Managing employee leave records is an important aspect of human resource management for any company. Having a well-organized and comprehensive leave record in Excel can help businesses keep track of employee absences and maintain transparency. In this article, we’ll guide you through the process of how to create a yearly leave record for employees in Excel. The final spreadsheet would look something like this:
Table of Contents
Let’s explore these methods!
Download the Excel Workbook below to follow along and understand How to Create A Yearly Leave Record for Employees in Excel –DOWNLOAD EXCEL WORKBOOK
Planning Your Spreadsheet
Before diving into Excel, it’s essential to plan how you want to structure your employee’s yearly leave record.
Employee Information: Decide on the employee details you want to include, such as employee name, ID, department, or contact information. In our case we’ll use the employee names.

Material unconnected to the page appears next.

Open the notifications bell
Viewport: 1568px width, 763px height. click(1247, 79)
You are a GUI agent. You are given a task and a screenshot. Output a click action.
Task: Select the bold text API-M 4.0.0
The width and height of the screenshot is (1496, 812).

Leave Types: Identify the types of leave you want to track, such as annual leave, sick leave, and unpaid leave.
Open Excel and create a new workbook.
In the first row of your spreadsheet, set up the headers:
– Employee Name
– Leave Type (Annual Leave, Sick Leave, and Unpaid Leave)
You can customize these headers based on your organization’s needs.
In cell E2, input the date 1/1/2024.
Click and drag the square on the bottom-right of the cell to apply this date format to the rest of the columns until you reach the end of the year (12/31/2024.) This will lead you to column NF.
Highlight all of the dates. Then, right-click to select Format Cells.
From the Format Cells Menu, click on Custom and select “d” to show the day of the month.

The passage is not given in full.